Document passage >>

U.S. press leaders to China: Rethink expelling journalists

The National Press Club and the National Press Club Journalism Institute urged the Chinese government yesterday to reconsider a plan to expel three Wall Street Journal reporters from China. 

China has ordered Josh Chin, the paper’s deputy bureau chief in China, and reporters Chao Deng and Philip Wen to leave the country in five days, The Journal said Wednesday.

Chin and Deng are U.S. citizens and Wen is Australian.

A Chinese spokesman, Geng Shuang, said the planned expulsions were a response to a Feb. 3 Wall Street Journal opinion column that he called “racist” and an attack on China.

The column, “China is the Real Sick Man of Asia,” was about the economic and political implications of the coronavirus and was written by Walter Russell Mead, an academic and a contributor to the paper's opinion pages.

Recorded information >>
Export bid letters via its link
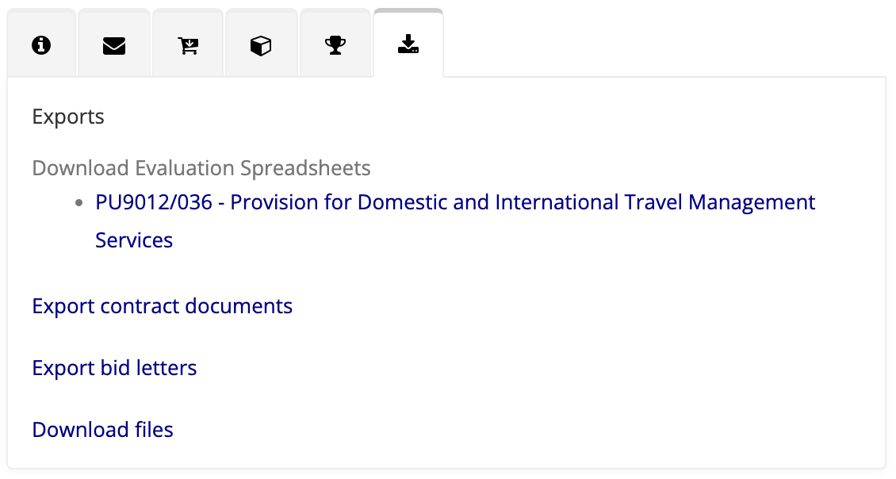Screen dimensions: 896x479 [x=114, y=368]
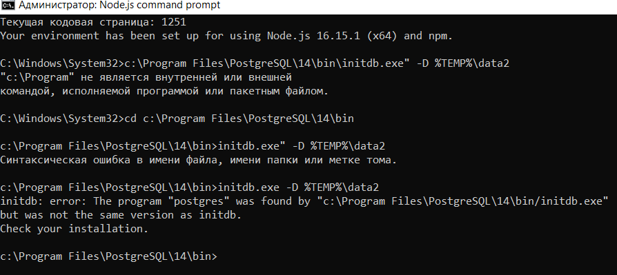Click the initdb: error message line

[x=304, y=201]
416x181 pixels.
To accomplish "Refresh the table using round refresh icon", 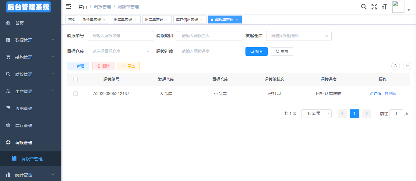I will (x=407, y=66).
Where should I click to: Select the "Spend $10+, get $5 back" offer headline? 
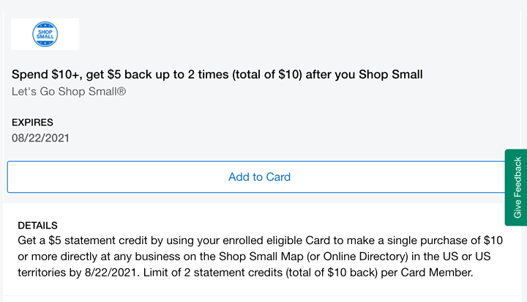(217, 75)
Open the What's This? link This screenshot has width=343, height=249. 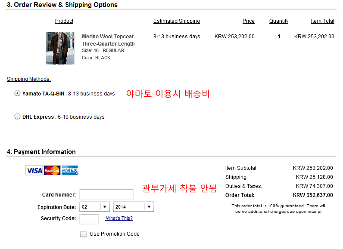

Task 1 >> According to the article on China's plan to expel Wall Street Journal reporters, what is Philip Wen's nationality?
Task 2 >> Continue the article on China's plan to expel Wall Street Journal reporters, picking up after its last sentence.

Answer 1 >> Philip Wen is Australian.

Answer 2 >>
“Allowing a free exchange of ideas, including those we disagree with, is a mark of a healthy and strong nation,” National Press Club President Michael Freedman said. “This type of retaliation is unworthy of a major world power and we call on China to reverse it.”

Angela Greiling Keane, president of the National Press Club Journalism Institute, said: “The Wall Street Journal reporters are in China simply to report the facts. Newspapers publish a variety of opinions in their editorial pages that are separate and independent from the reporters and editors who cover the news.”